In the entries that follow, the first line to write out is the one containing "This screenshot has height=1497, width=2464.", and the last is the one containing "Open the Visits". Reproduce that stretch exactly, with nothing before or after it.

== DATASET RECORDS

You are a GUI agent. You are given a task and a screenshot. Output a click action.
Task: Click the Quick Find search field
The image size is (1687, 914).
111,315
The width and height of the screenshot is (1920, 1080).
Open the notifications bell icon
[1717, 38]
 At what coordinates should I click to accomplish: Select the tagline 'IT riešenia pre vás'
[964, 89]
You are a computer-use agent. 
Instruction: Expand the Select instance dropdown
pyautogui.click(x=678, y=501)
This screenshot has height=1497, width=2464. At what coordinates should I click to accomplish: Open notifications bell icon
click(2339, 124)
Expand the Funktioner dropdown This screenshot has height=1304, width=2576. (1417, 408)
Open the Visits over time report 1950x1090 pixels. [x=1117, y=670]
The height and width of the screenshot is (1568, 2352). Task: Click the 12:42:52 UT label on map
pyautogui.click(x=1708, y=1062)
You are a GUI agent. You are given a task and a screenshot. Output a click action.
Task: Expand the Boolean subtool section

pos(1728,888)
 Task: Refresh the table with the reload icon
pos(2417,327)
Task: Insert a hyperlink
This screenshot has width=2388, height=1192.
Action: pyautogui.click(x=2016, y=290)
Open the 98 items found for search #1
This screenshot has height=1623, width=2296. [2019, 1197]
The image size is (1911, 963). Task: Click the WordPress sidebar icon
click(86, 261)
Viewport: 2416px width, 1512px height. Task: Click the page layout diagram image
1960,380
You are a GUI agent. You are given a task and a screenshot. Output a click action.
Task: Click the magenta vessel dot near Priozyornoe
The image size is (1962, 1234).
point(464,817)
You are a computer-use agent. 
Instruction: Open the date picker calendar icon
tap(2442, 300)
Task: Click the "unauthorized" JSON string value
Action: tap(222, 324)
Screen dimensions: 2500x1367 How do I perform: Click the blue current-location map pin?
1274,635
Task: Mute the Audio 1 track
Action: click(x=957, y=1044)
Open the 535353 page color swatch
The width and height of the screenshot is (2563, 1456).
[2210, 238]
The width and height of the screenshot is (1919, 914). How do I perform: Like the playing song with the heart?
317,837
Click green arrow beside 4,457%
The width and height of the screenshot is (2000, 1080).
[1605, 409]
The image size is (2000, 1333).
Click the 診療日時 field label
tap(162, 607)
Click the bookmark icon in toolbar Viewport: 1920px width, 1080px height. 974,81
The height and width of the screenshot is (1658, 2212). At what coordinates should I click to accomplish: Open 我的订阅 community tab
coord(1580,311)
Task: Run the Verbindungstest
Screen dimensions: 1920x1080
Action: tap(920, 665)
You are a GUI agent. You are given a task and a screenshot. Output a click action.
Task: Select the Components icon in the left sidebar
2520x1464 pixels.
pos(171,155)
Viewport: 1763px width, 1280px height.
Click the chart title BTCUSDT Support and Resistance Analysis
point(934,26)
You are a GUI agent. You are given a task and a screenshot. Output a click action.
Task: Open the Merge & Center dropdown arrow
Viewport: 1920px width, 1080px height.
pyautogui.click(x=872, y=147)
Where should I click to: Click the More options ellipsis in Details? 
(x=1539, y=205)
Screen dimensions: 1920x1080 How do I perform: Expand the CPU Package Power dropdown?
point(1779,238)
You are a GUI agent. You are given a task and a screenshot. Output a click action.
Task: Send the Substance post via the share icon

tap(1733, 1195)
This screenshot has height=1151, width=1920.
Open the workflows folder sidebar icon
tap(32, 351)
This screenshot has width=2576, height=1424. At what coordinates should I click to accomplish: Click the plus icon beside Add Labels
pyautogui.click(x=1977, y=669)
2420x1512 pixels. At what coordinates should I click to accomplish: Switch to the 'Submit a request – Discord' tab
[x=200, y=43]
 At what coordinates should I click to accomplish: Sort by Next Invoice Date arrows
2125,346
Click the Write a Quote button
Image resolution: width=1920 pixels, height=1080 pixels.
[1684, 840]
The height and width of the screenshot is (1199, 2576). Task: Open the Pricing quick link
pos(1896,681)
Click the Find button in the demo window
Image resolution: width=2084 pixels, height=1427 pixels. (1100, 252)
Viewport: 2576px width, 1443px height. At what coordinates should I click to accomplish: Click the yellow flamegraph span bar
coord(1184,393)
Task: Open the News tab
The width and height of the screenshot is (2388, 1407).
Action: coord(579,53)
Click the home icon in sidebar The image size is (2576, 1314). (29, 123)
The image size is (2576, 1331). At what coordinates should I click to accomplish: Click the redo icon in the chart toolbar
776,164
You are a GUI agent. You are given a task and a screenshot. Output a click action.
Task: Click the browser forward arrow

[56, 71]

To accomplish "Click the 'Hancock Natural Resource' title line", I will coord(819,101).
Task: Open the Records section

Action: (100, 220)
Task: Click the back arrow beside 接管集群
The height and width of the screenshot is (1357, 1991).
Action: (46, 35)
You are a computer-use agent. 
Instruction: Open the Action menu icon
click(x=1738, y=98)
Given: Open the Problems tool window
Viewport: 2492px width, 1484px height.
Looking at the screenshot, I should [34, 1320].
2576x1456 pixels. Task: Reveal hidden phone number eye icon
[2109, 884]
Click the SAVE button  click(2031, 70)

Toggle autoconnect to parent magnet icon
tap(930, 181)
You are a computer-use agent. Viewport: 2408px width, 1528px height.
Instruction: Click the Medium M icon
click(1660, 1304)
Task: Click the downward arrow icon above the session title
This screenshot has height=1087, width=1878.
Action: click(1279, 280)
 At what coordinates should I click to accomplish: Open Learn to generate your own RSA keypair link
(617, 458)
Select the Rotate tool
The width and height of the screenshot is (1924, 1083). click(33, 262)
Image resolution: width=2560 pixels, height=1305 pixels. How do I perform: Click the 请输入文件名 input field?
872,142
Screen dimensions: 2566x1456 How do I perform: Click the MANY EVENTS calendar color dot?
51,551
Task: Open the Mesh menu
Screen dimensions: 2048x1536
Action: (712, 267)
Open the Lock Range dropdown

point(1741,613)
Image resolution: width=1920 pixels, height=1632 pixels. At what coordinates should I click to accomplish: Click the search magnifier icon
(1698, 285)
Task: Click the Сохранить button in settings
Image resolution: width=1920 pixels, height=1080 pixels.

====

▸ **RESPONSE TO THE EXERCISE**
This screenshot has height=1497, width=2464. At what coordinates should I click to accomplish: Open notifications bell icon
click(2339, 124)
Expand the Funktioner dropdown This screenshot has height=1304, width=2576. (1417, 408)
Open the Visits over time report 1950x1090 pixels. [x=1117, y=670]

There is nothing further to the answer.